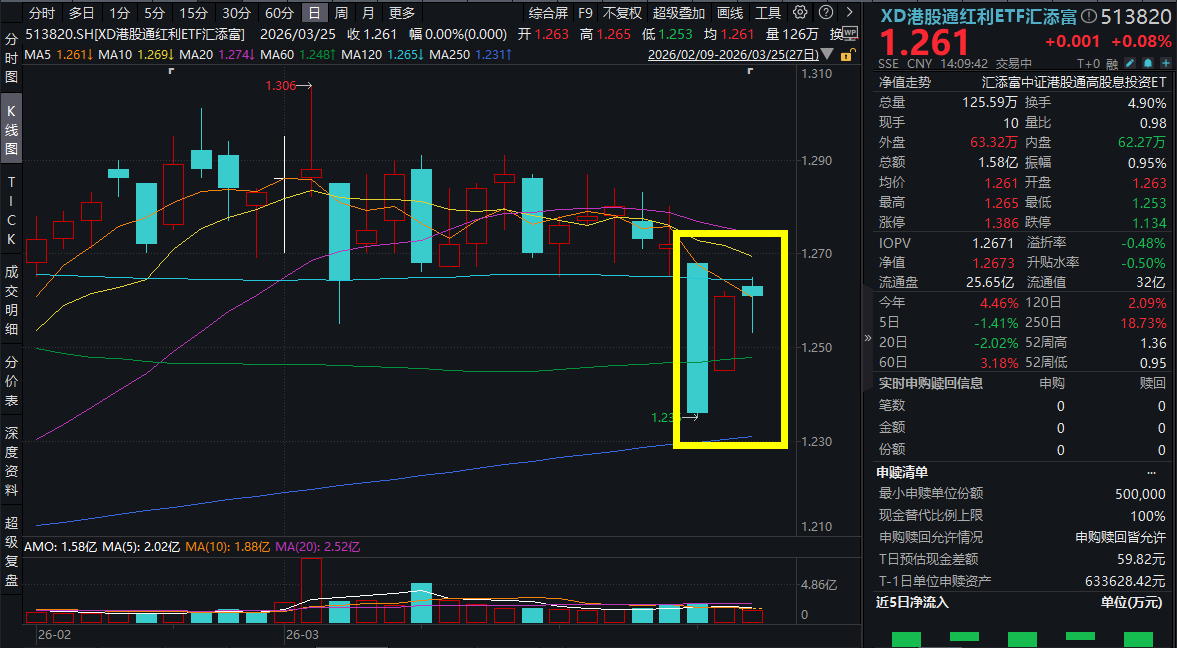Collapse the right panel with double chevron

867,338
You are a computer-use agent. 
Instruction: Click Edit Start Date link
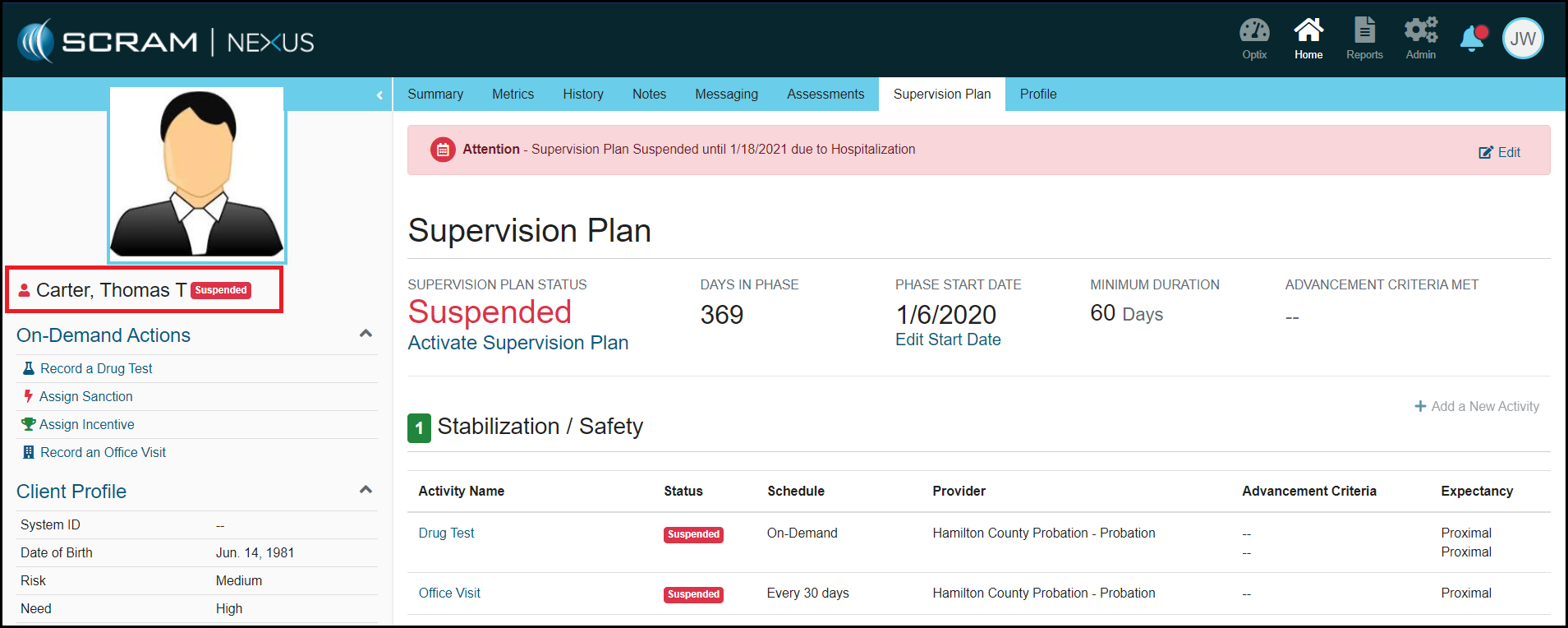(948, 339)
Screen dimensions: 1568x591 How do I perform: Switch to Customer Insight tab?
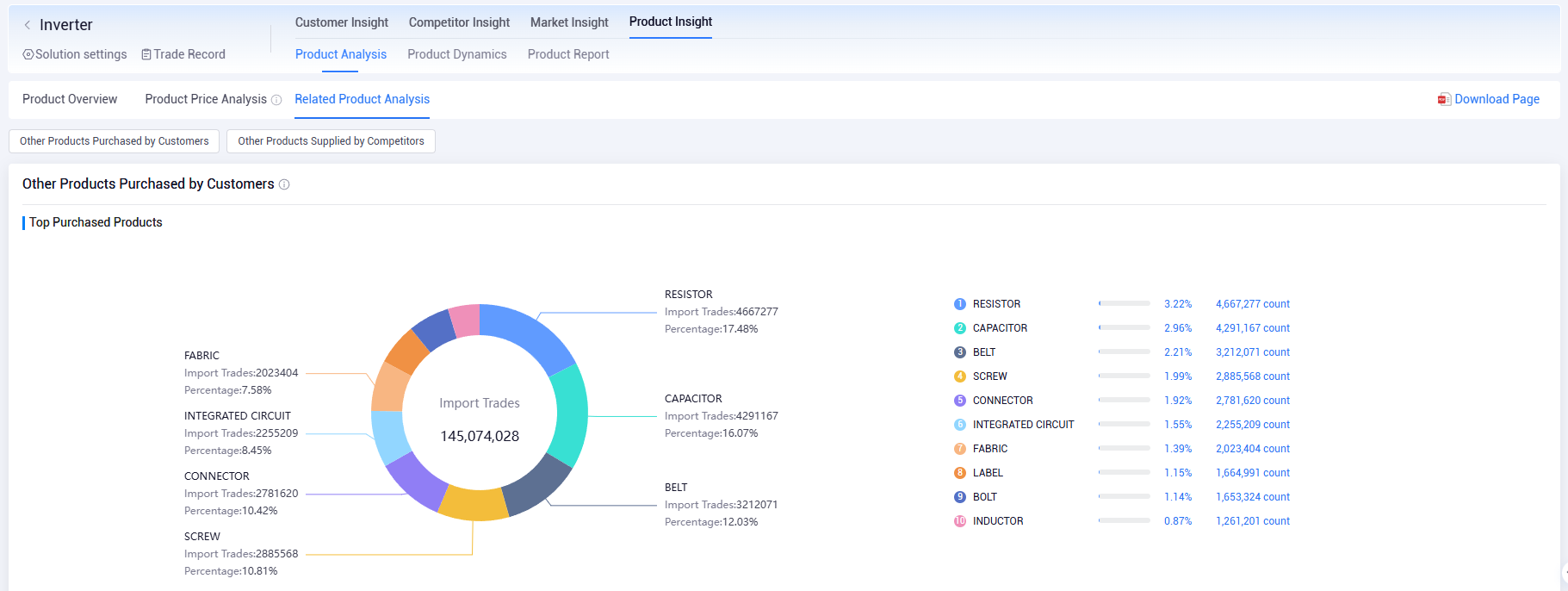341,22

•••••

Задание ::
Выпишите без изменений часть строк, которая начинается со строки, содержащей «Screen dimensions: 1568x591», и идет до конца строк включительно. Изображения в ответ не включайте.

Полное решение ::
Screen dimensions: 1568x591 How do I perform: Switch to Customer Insight tab?
341,22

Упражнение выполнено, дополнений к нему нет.